La política vista como gestión del poder en beneficio del poder, y su expresión más sofisticada y perversa, la propaganda, han generado en los sectores más tímidos o desinformados de la sociedad, la impresión de que la independencia de criterio, eso de atreverse a cuestionar, a hablar alto y claro frente a los factores de dominación, es un pecado contra el país. Nada más equívoco y más nocivo para la república y para las instituciones que esa venta del miedo, del falso compromiso, de la caricatura de la patria, como argumentos para abdicar de esa genuina dimensión humana que es la libertad.

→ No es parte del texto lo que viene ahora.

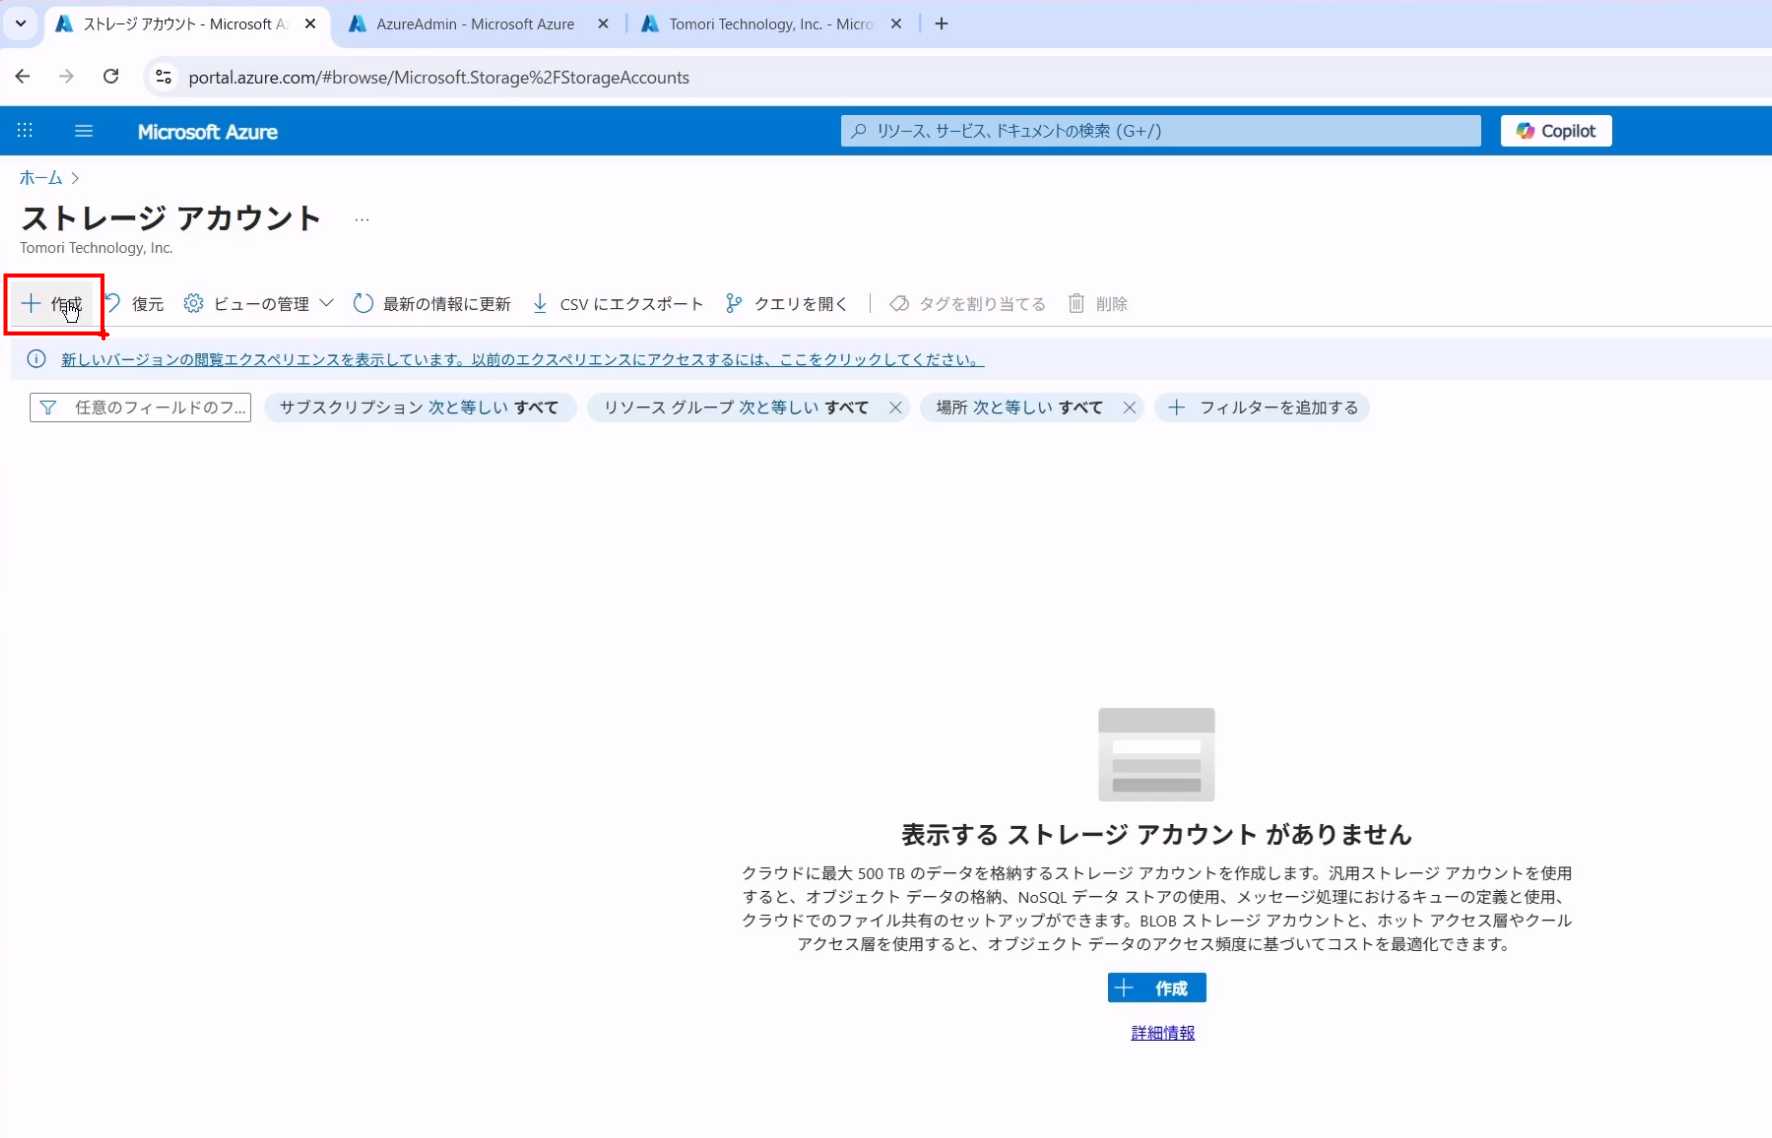The width and height of the screenshot is (1772, 1138).
Task: Reload the page with browser refresh icon
Action: coord(111,77)
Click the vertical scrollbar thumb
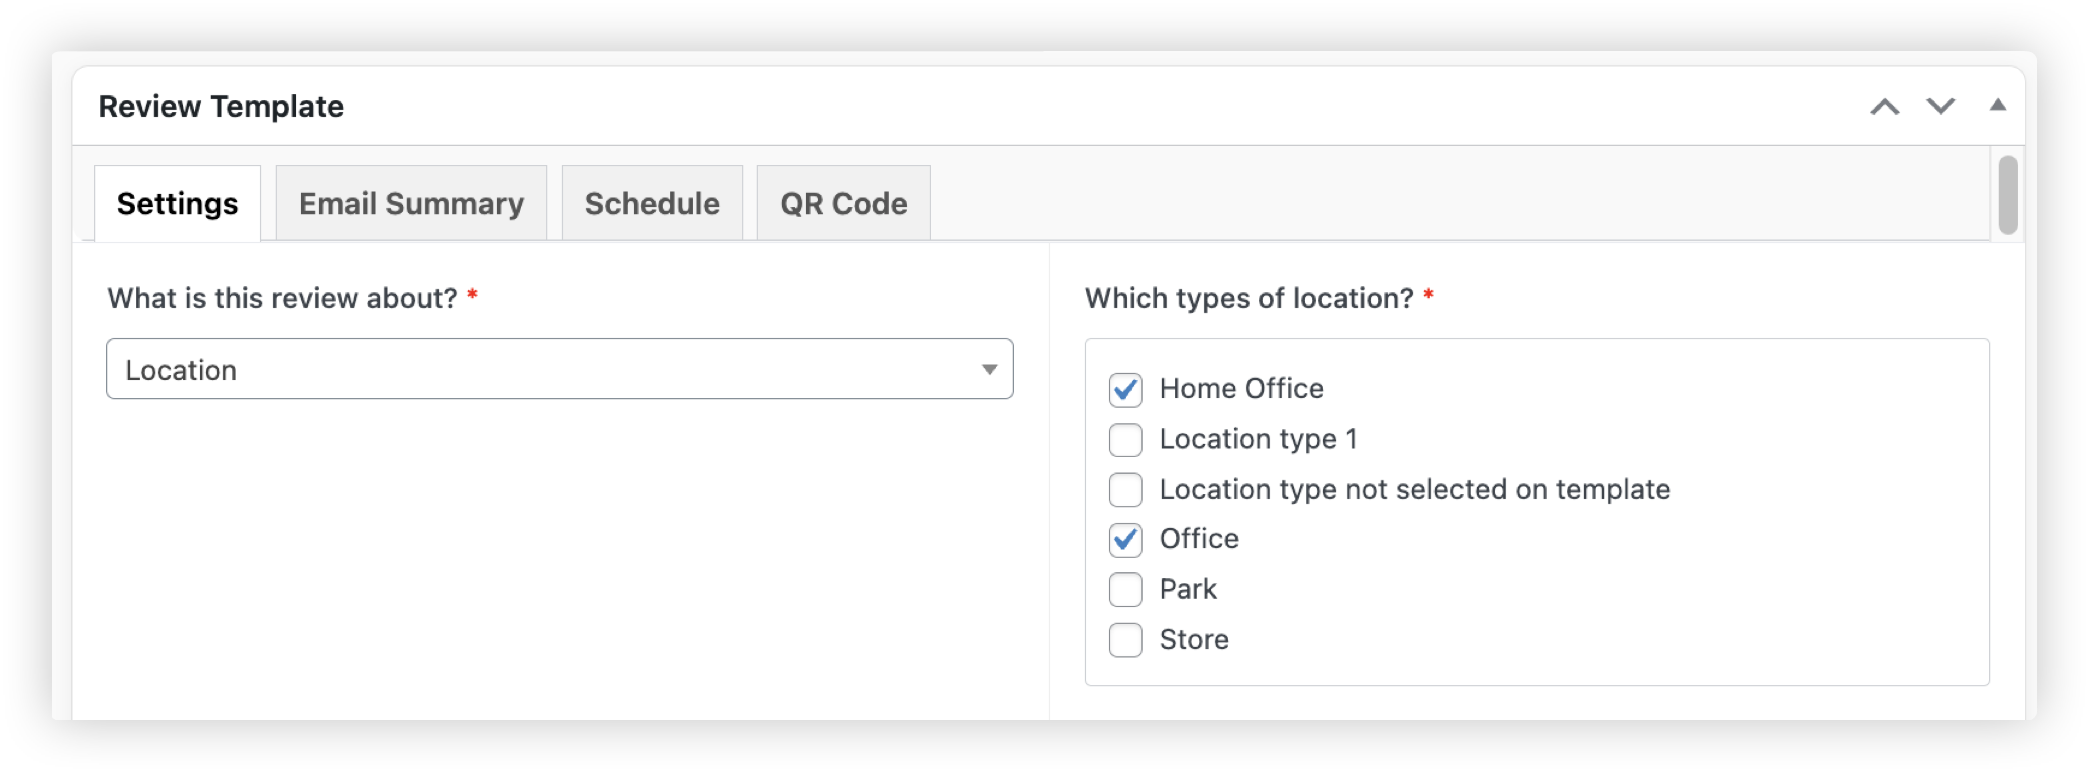 (x=2007, y=195)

La independencia como deber moral quedó en entredicho desde que Goebbels “inventó” la propaganda como método de dominación política. Desde entonces, el acomodo, el disimulo y el miedo suplantaron al derecho y a la obligación de ser libres. Y es que la propaganda tiene efectos tan potentes sobre las personas y las comunidades, maneja de tal modo las conductas y articula en tal forma los comportamientos, que la verdad desaparece como categoría racional, la certeza se vincula con la adhesión a un discurso, la “virtud” se transforma en aplauso, y la ética en argumento para justificar toda suerte de cobardías y atropellos. Desde entonces, la discrepancia se mira como pecado político. Y la disidencia, por supuesto, es herejía. Castro, Chávez y los neo populistas latinoamericanos son ejemplos del empleo de la propaganda como catecismo al uso de los fanáticos y herramienta fundamental del poder.
La democracia, desde hace lustros, cayó en la trampa del electoralismo y en la perversión por la propaganda. Las tesis sobre las que se debe votar son excusas para vender imágenes. No hay tesis, hay sonrisas, gestos y estribillos que “venden” felicidad. Si se mira en perspectiva los eventos a los que se ha reducido la democracia, queda la impresión de que es un show, una teatralización en la que no se admite la independencia, la discrepancia queda fuera de tono, y la disidencia suena a conspiración, porque, efectivamente, es una conspiración contra ese proceso de domesticación y embrutecimiento en que el “pueblo soberano” queda reducido a público consumidor. Defender “esa” forma de democracia, no es ser demócrata. Es ser cómplice.